[Dataset excerpts]:
........

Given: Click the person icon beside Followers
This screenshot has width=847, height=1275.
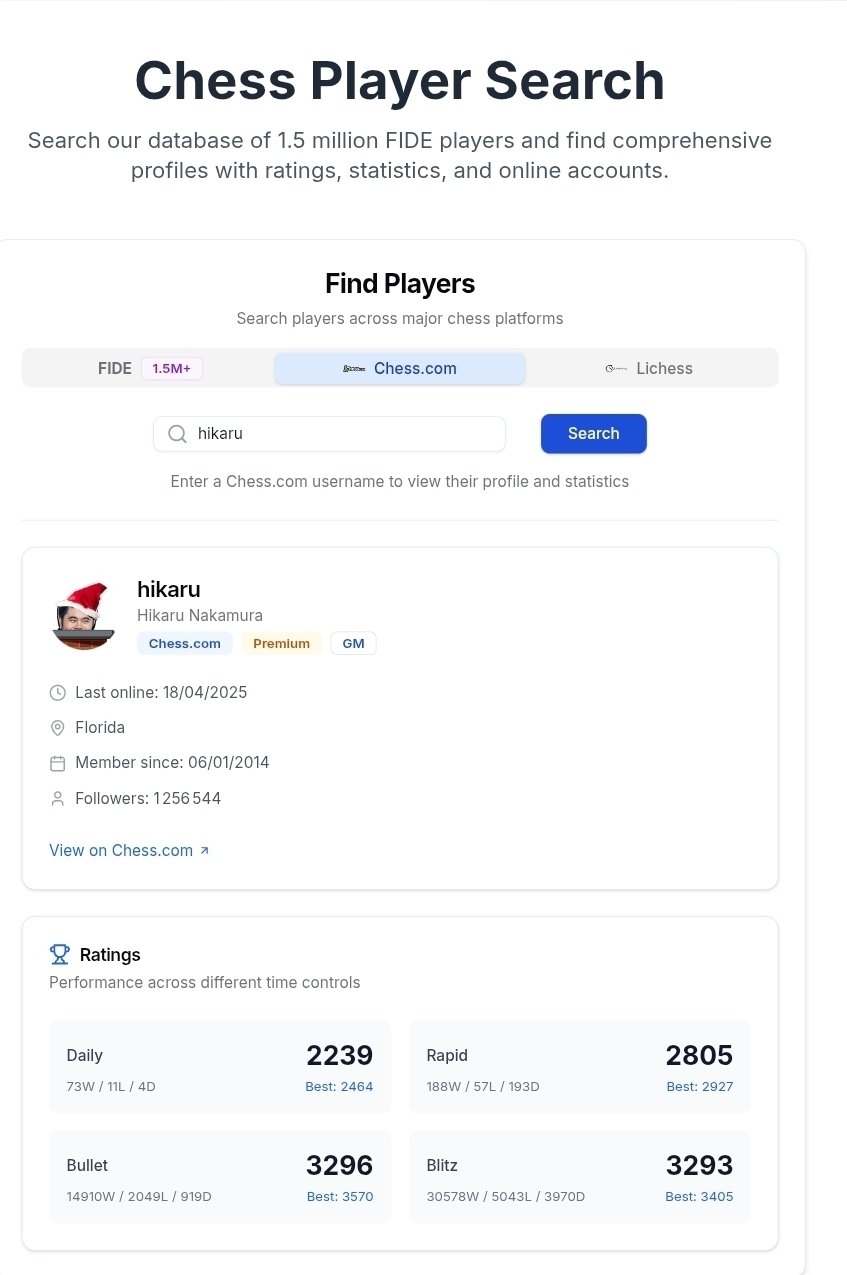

........

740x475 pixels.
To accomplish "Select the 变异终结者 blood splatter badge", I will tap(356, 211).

........

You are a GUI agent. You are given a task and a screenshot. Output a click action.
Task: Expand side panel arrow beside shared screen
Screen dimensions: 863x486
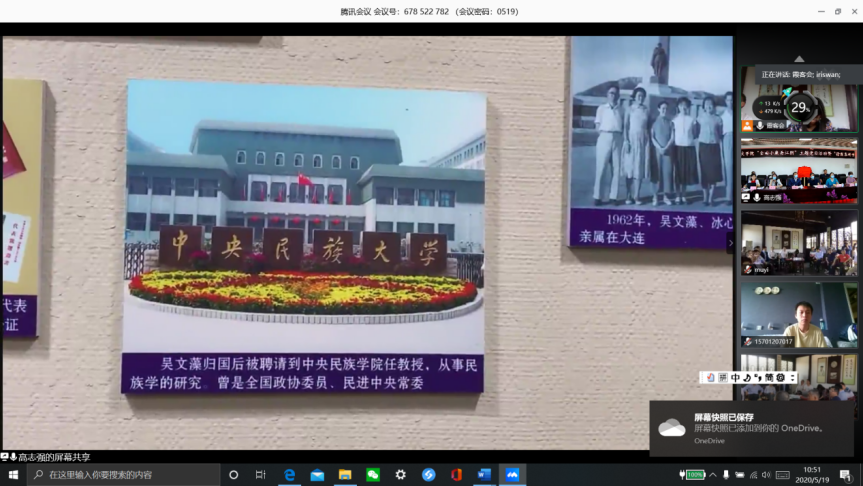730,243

........

Retype everything from the line containing "Given: Click the person icon beside Followers" down to the line containing "This screenshot has width=847, height=1275.", both lines included, with nothing changed.

Given: Click the person icon beside Followers
This screenshot has width=847, height=1275.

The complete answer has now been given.